Stated exercise
Transcribe every one of the entries below word for word, keeping each line unchanged and in its original order.

Task inputs
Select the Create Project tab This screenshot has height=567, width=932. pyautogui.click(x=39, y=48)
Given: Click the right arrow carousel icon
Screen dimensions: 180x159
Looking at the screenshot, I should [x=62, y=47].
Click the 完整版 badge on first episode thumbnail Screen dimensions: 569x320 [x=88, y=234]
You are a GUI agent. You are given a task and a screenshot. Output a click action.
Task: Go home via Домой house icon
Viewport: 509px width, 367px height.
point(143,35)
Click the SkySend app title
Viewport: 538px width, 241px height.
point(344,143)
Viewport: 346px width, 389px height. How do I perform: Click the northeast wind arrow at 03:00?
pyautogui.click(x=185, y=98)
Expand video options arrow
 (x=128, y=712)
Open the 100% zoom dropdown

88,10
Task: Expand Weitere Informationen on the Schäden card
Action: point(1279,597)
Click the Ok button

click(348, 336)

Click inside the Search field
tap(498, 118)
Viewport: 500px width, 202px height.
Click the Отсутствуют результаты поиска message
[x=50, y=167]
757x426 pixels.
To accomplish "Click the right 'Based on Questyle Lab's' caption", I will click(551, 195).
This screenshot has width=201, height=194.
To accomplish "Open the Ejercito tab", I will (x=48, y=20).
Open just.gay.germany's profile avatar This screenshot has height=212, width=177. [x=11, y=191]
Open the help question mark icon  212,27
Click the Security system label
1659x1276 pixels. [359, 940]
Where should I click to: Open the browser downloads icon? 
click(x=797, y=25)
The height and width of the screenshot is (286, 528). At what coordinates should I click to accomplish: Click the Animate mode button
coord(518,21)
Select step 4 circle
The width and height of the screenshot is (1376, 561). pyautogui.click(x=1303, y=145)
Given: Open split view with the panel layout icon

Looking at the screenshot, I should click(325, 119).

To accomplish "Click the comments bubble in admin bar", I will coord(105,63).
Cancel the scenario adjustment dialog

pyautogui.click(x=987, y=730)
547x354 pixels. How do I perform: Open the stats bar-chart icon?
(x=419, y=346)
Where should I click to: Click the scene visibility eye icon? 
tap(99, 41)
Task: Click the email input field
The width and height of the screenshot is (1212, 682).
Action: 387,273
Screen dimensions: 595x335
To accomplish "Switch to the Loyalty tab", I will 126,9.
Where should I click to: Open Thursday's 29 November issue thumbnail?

Answer to the exercise
Select the Create Project tab This screenshot has height=567, width=932. pyautogui.click(x=39, y=48)
Given: Click the right arrow carousel icon
Screen dimensions: 180x159
Looking at the screenshot, I should [x=62, y=47].
Click the 完整版 badge on first episode thumbnail Screen dimensions: 569x320 [x=88, y=234]
You are a GUI agent. You are given a task and a screenshot. Output a click action.
Task: Go home via Домой house icon
Viewport: 509px width, 367px height.
point(143,35)
Click the SkySend app title
Viewport: 538px width, 241px height.
point(344,143)
Viewport: 346px width, 389px height. How do I perform: Click the northeast wind arrow at 03:00?
pyautogui.click(x=185, y=98)
Expand video options arrow
 (x=128, y=712)
Open the 100% zoom dropdown

88,10
Task: Expand Weitere Informationen on the Schäden card
Action: point(1279,597)
Click the Ok button

click(348, 336)

Click inside the Search field
tap(498, 118)
Viewport: 500px width, 202px height.
Click the Отсутствуют результаты поиска message
[x=50, y=167]
757x426 pixels.
To accomplish "Click the right 'Based on Questyle Lab's' caption", I will click(551, 195).
This screenshot has width=201, height=194.
To accomplish "Open the Ejercito tab", I will (x=48, y=20).
Open just.gay.germany's profile avatar This screenshot has height=212, width=177. [x=11, y=191]
Open the help question mark icon  212,27
Click the Security system label
1659x1276 pixels. [359, 940]
Where should I click to: Open the browser downloads icon? 
click(x=797, y=25)
The height and width of the screenshot is (286, 528). At what coordinates should I click to accomplish: Click the Animate mode button
coord(518,21)
Select step 4 circle
The width and height of the screenshot is (1376, 561). pyautogui.click(x=1303, y=145)
Given: Open split view with the panel layout icon

Looking at the screenshot, I should click(325, 119).

To accomplish "Click the comments bubble in admin bar", I will coord(105,63).
Cancel the scenario adjustment dialog

pyautogui.click(x=987, y=730)
547x354 pixels. How do I perform: Open the stats bar-chart icon?
(x=419, y=346)
Where should I click to: Click the scene visibility eye icon? 
tap(99, 41)
Task: Click the email input field
The width and height of the screenshot is (1212, 682).
Action: 387,273
Screen dimensions: 595x335
To accomplish "Switch to the Loyalty tab", I will 126,9.
Where should I click to: Open Thursday's 29 November issue thumbnail?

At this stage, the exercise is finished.